The analysis is based on questionnaires and interviews with more than a dozen experts and input from the 10 nuclear plant operators. It takes into account such factors as the age of the plants, nearby seismic faults, additional work needed to address safety concerns, evacuation plans and local political opposition.

It’s impossible to say how many reactors will eventually pass safety inspections and win local approval to restart, but the analysis constitutes “a very good guess,” said Tatsujiro Suzuki, who stepped down this week as vice chairman of the government’s Japan Atomic Energy Commission.

A number at the low end of the Reuters calculations could make it impossible for Japan toreinstate nuclear as a “base-load” power source — enough to feed a constant minimum supply to the grid — as specified in a draft national energy plan that the government may adopt as soon as this week.

The public has turned against nuclear power after watching Tepco struggle to deal with the Fukushima disaster. Recent polls put opposition to reactor restarts at about 2-to-1 over support.

Abe’s government, which reversed the previous government’s goal to phase out nuclear power by 2030, has set no timetable for restarting nuclear plants, saying the process is in the hands of a tough, more independent safety regulator set up after Fukushima.

Some utilities have business plans that assume restarts by this summer, but that looks highly unrealistic as the Nuclear Regulation Agency says the utilities aren’t taking the process seriously enough.

Eight power firms have requested safety inspections to allow the restart of 17 reactors at 10 power stations. The NRA has fast-tracked two reactors at the Sendai plant in Kagoshima Prefecture after Kyushu Electric Power Co. broke ranks with its peers and said it would provision for far greater seismic shocks to the plant.

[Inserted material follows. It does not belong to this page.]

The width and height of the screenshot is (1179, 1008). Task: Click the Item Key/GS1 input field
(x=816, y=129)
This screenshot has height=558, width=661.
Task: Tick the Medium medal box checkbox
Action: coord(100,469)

Three reactors in southern Japan are considered next in line, among 11 pressurized-water reactors at five plants, run by Shikoku Electric, Kansai Electric and Hokkaido Electric, being actively vetted by the NRA.

“I think the government is incredibly clever by doing the restarts in the most modern, advanced places that have the most local support and are yet far from centers of political activity,” said Jeff Kingston, director of Asian studies at Temple University’s Japan campus. “Then you use that to create momentum for the agenda of restarting as many reactors as possible.”

Even after the NRA says a reactor is safe to restart, the government will defer to local areas for the final decision. Some of the front-runners have local governments strongly behind nuclear power and the wealth it brings to communities through jobs and government subsidies.

Other communities may balk at disaster preparedness. A survey of 134 mayors of towns and villages near reactors by the Asahi newspaper found that 10 of the country’s 16 nuclear plants do not have evacuation plans to cover a full 30 km radius — the size of the Fukushima exclusion zone.

Some reactors can essentially be ruled out, like Tepco’s Fukushima No. 2 station, which is well within the No. 1 plant evacuation zone and faces near-universal opposition from a traumatized local population. Also highly unlikely to switch back on is Japan Atomic Power Co.’s Tsuruga plant in Fukui Prefecture. It sits on an active fault, according to experts commissioned by the NRA.

Twelve reactors will reach or exceed the standard life expectancy of 40 years within the next five years, probably sealing their fate in the new, harsher regulatory climate. These include reactor 1 at Shikoku Electric’s Ikata power station.